ASSIGNMENT:
Pick up the 1850 McLouth family letter below at its final sentence and continue it in the same voice.

SELECTED EXTRACT:
This letter was written by Amos McLouth (1793-1870) and his wife, Eleanor (Colvin) McLouth (1802-1885) to their son, Obadiah Colvin McLouth (1821-1907). Obadiah was married to Elizabeth Jane Dewitt (1830-1821) in 1846. Their 3 year-old daughter, Mary E. McLouth (1848-Aft1900), is mentioned in this letter. Also mentioned are Obadiah’s sisters, Charlotte Minerva McLouth (1828-1917) and Fanny Jane McLouth (1831-1886).
Obadiah was a lawyer and — at one time — a mayor of Sandusky, Ohio.
Addressed to O. C. McLouth, Venice, Erie [County], Ohio
Bedford [Calhoun County, Michigan]
January 17th 1850
Although it is a long time since we received yours and we should have answered it sooner, but for a number of reasons since I wrote last Charlotte has had the typhoid fever. [She] was very sick for some time her life was not expected. She was unable to do anything for a number of weeks. She is now at home and doing the work. I have not been able to do my work since you was here. [I] have not been able to sit up all day for about two weeks [but] am a little better now. The rest of the family and friends are in usual health.

RECORDS SHOWN:

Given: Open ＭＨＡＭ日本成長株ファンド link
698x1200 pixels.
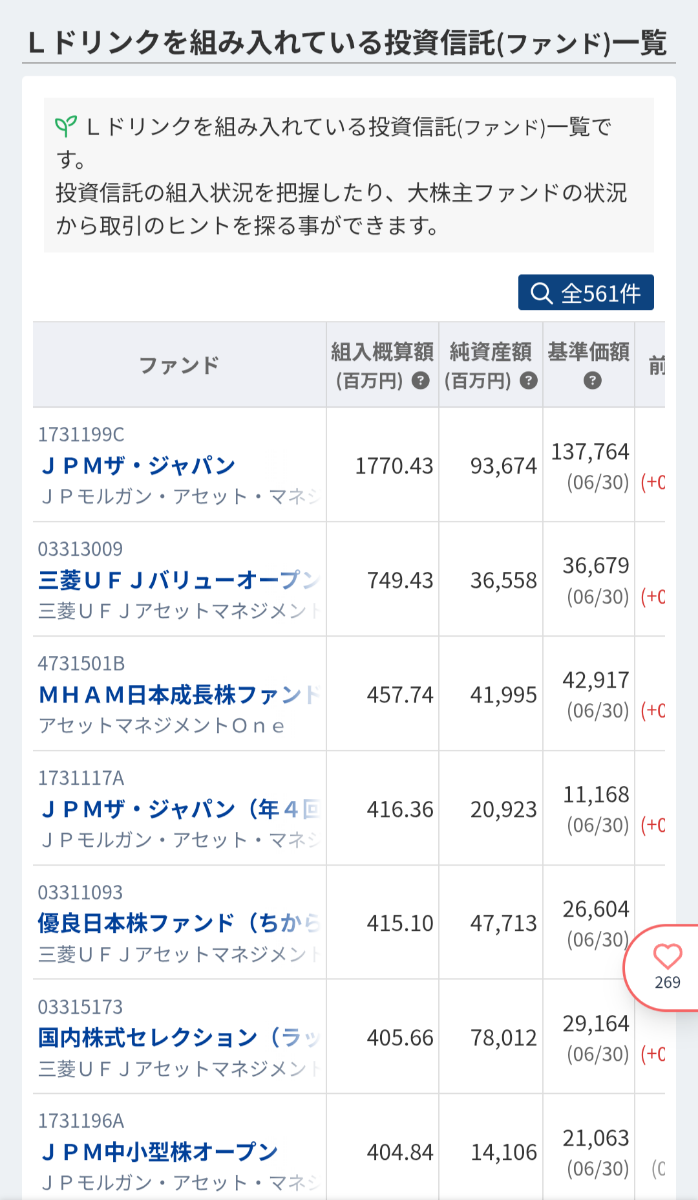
---
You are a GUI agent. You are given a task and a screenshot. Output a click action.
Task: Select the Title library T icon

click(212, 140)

EXERCISE ANSWER:
Colvin, it made my heart ache to hear of your sickness and out of my power to assist in taking care of you. And when I heard with what indifference my friends treated you! I was astonished to think they would neglect my child in sickness — especially was to me very strange. But do as you should be done by in every case as near as you can consistently. We were glad to hear that you was able to teach the winter as you can be earning something that way easier than any other way.
I want to see you all very much but it is uncertain when I shall unless you come here. The doctor says I have a cancer on my side which has been the cause of my sickness. Have been trying to cure it about 3 months. The prospect is rather favorable at present. How it will terminate is uncertain. Colvin, do not mention this to Mother on any consideration. It might cause some uneasiness. After all our sickness and trouble in this world, we have a sure and steadfast hope and promise of a better and beyond this vale of tears so let us take new courage and hope for that we may be reigned to our fate. It is not in the abundance of rules that will make us contented (we know that by experience).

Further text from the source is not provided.